The Atlantic’s Derek Thompson points to “A New Sign That AI Is Competing With College Grads.”
Something strange, and potentially alarming, is happening to the job market for young, educated workers.
According to the New York Federal Reserve, labor conditions for recent college graduates have “deteriorated noticeably” in the past few months, and the unemployment rate now stands at an unusually high 5.8 percent. Even newly minted M.B.A.s from elite programs are struggling to find work. Meanwhile, law-school applications are surging—an ominous echo of when young people used graduate school to bunker down during the great financial crisis.
He acknowledges that the causes are likely multiple, including the restructuring of the economy in the wake of the Great Recession and a gradual decline in the wage benefits of college. But he focuses on the titular explanation.
The third theory is that the relatively weak labor market for college grads could be an early sign that artificial intelligence is starting to transform the economy.
“When you think from first principles about what generative AI can do, and what jobs it can replace, it’s the kind of things that young college grads have done” in white-collar firms, [David Deming, an economist at Harvard] told me. “They read and synthesize information and data.

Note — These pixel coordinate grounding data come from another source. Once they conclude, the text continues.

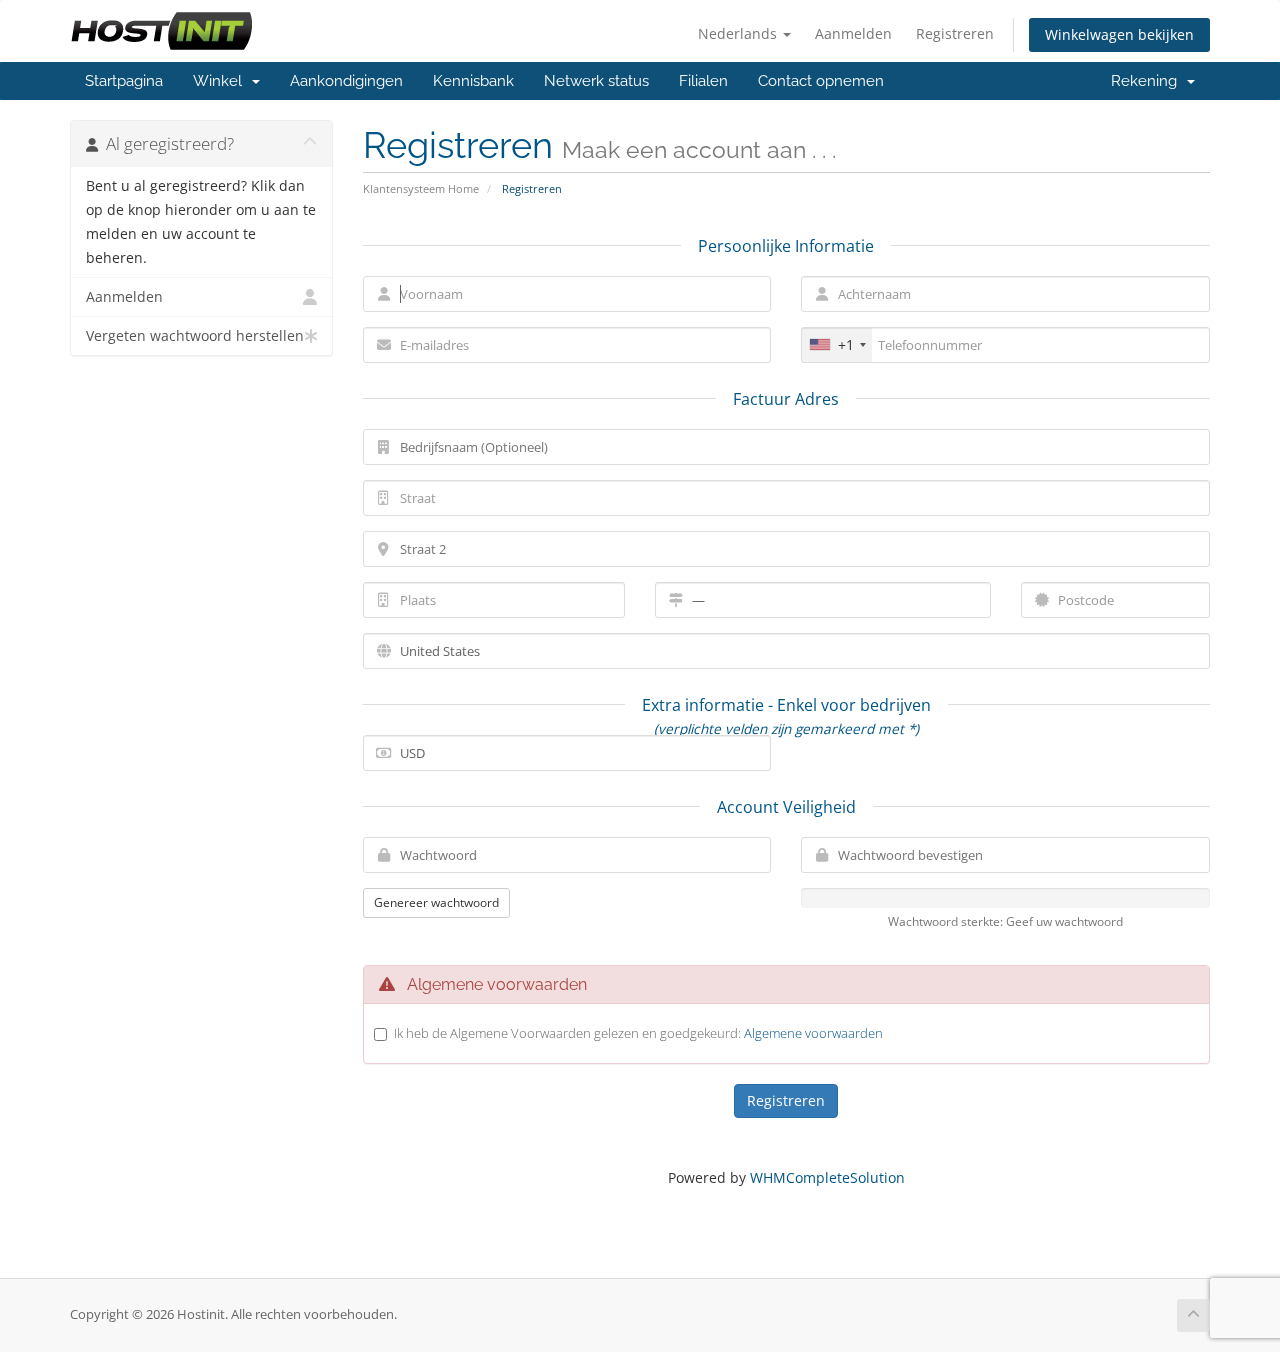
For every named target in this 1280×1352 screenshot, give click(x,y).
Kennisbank (473, 81)
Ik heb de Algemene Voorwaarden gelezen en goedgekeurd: (638, 1033)
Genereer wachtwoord (436, 902)
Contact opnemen (821, 81)
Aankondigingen (346, 81)
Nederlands (739, 33)
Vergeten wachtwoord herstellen (195, 336)
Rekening (1148, 81)
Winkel (221, 81)
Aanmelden (853, 33)
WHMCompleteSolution (827, 1177)
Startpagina (124, 81)
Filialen (703, 81)
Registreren (955, 33)
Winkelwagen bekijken (1119, 34)
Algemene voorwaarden (813, 1033)
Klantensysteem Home (421, 188)
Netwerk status (596, 81)
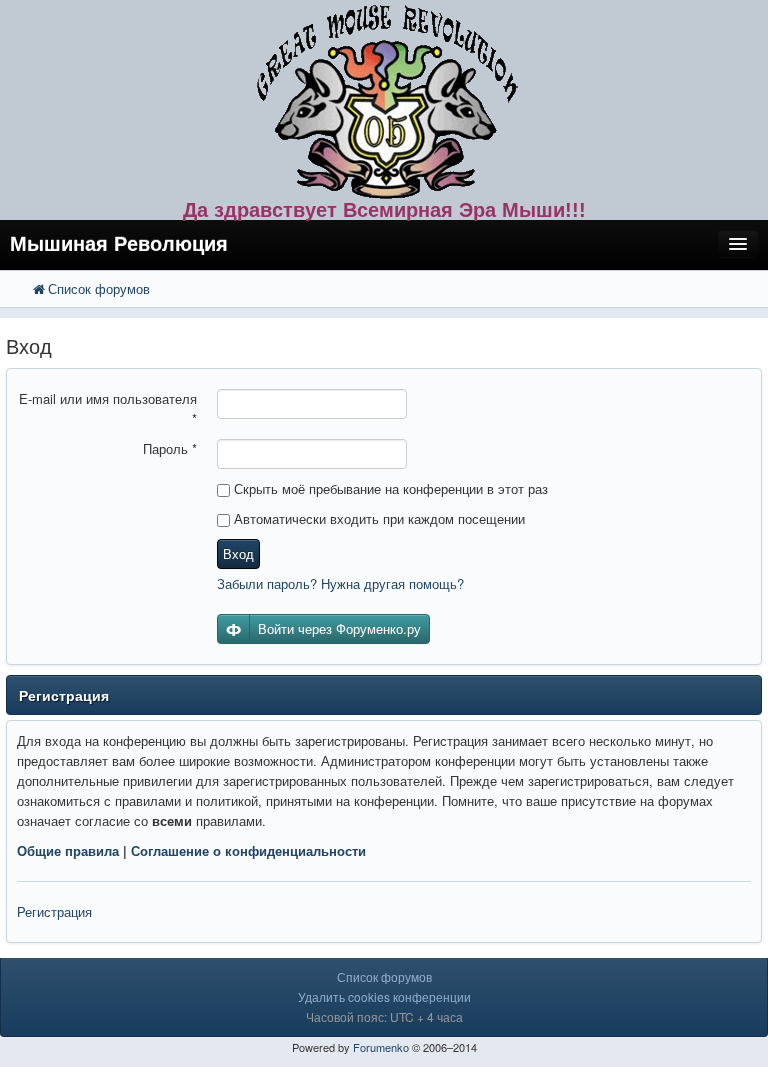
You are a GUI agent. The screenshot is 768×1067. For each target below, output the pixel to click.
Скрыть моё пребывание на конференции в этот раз (389, 488)
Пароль (170, 448)
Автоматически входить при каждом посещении (377, 518)
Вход (238, 553)
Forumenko (381, 1047)
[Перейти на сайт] (384, 97)
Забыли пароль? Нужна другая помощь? (340, 583)
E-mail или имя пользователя (108, 408)
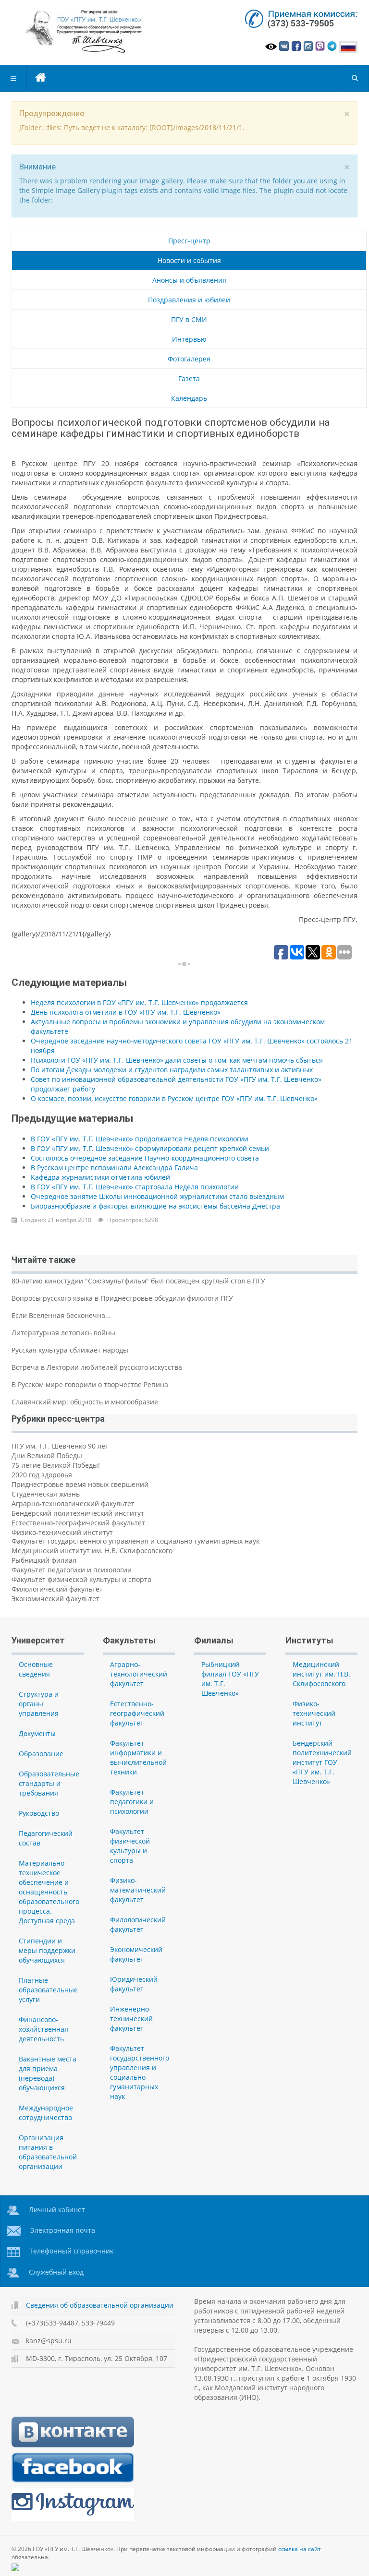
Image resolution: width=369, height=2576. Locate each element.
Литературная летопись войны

They produce reports and presentations.”
[…]
As law firms leaned on AI for more paralegal work, and consulting firms realized that five 22-year-olds with ChatGPT could do the work of 20 recent grads, and tech firms turned over their software programming to a handful of superstars working with AI co-pilots, the entry level of America’s white-collar economy would contract.
[…]
And even if employers aren’t directly substituting AI for human workers, high spending on AI infrastructure may be crowding out spending on new hires.
And even if employers aren’t directly substituting AI for human workers, high spending on AI infrastructure may be crowding out spending on new hires.
This is all admittedly quite thin: a trend analysis of something that’s barely a trend. It is, however, quite plausible.
When ChatGPT exploded onto the scene two years ago, it sparked a lot of angst in higher education circles, with administrators and professors alike seeing it as a vector for cheating and panicking to figure out how to make it harder to do. Since then, most of us have come to embrace it as yet another tool available to students and professors alike and have redesigned both teaching and assessment around the fact that it exists.
I haven’t spent as much time as I should experimenting with it yet, as early attempts weren’t that promising. When I was department head, I found it somewhat helpful at helping me come up with assignment prompts that were better than I would have come up with on my own. And my wife has been using it a lot a work to automate mundane writing tasks.
As a colleague who’s an enthusiastic adopter keeps noting, today is as bad as the technology will ever be. He’s already using it to help write op-eds, PowerPoint presentations, and even generate podcasts.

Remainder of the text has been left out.